Until William and Kate decide on Upsticks, that too will remain empty.

(They’re reportedly not making a move anytime soon, as their focus is on giving their three young children as normal a childhood as possible. They’re raising them in the world’s oldest inhabited castle, where the armor of Henry VIII sits over the place, perfect to wear, doesn’t exactly scream average now does it?)

For Charles, managing those deckchairs is tricky business, as handing out large estates and some of London’s most prized real estate like candy would hardly go down well during the biggest cost-of-living crisis in a generation. On the other hand, leaving them empty would seem terribly wasteful. King problems, right?

Daniela Elser says think of the Sussexes, who now have the rarest thing for members of the royal family: a mortgage.  Photo / AP
Daniela Elser says think of the Sussexes, who now have the rarest thing for members of the royal family: a mortgage. Photo / AP

While the king ponders this hundred-million-dollar conundrum, spare a thought to the Sussexes, who now have the rarest thing a royal family can ever have: a mortgage. In 2020, they bought a $20 million mansion in Montecito and took out a $14.2 million loan, according to Variety. (They, like the Waleses, also pay rent for their house on the Windsor estate.)

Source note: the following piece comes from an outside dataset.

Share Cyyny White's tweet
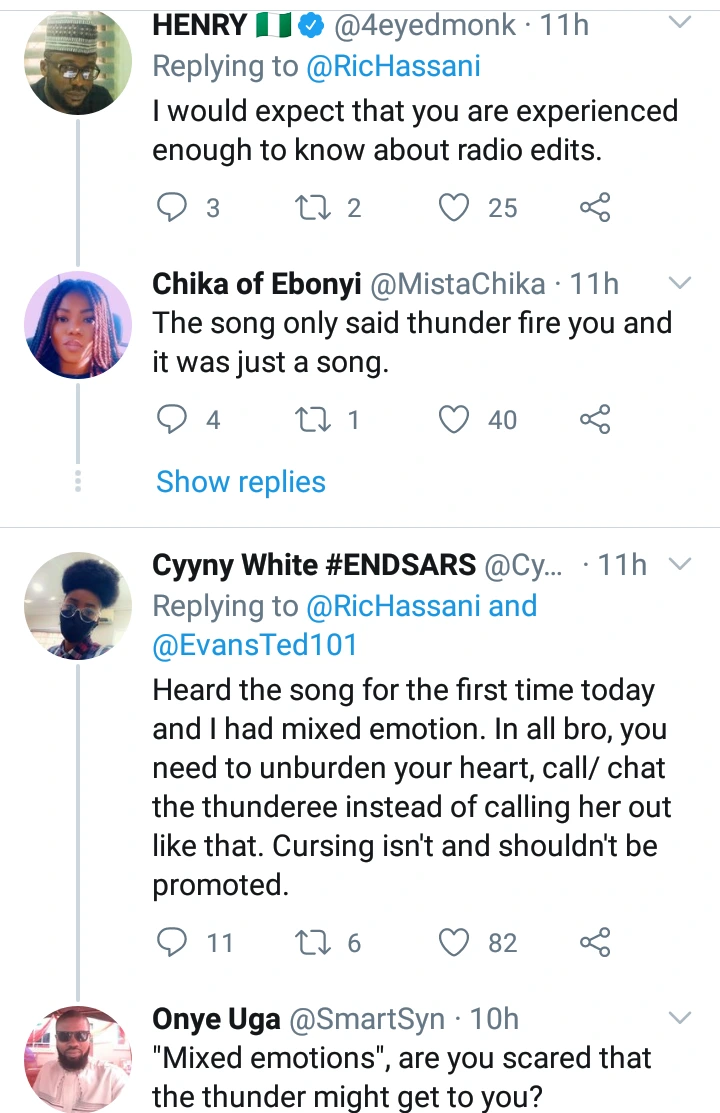720x1113 pixels. click(x=595, y=942)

If they had stayed with Team Royal they would currently be in line for an unexpected real estate win and possibly acquiring not only Clarence House but probably a much larger country estate as well. (Frogmore Cottage? I don’t know her.)

On the other hand, Harry and Meghan can boast of one thing none of his relatives can: they can never be kicked out by his father on a whim. That might be priceless.

• Daniela Elser is a writer and royal expert with over 15 years’ experience working with a range of leading Australian media outlets.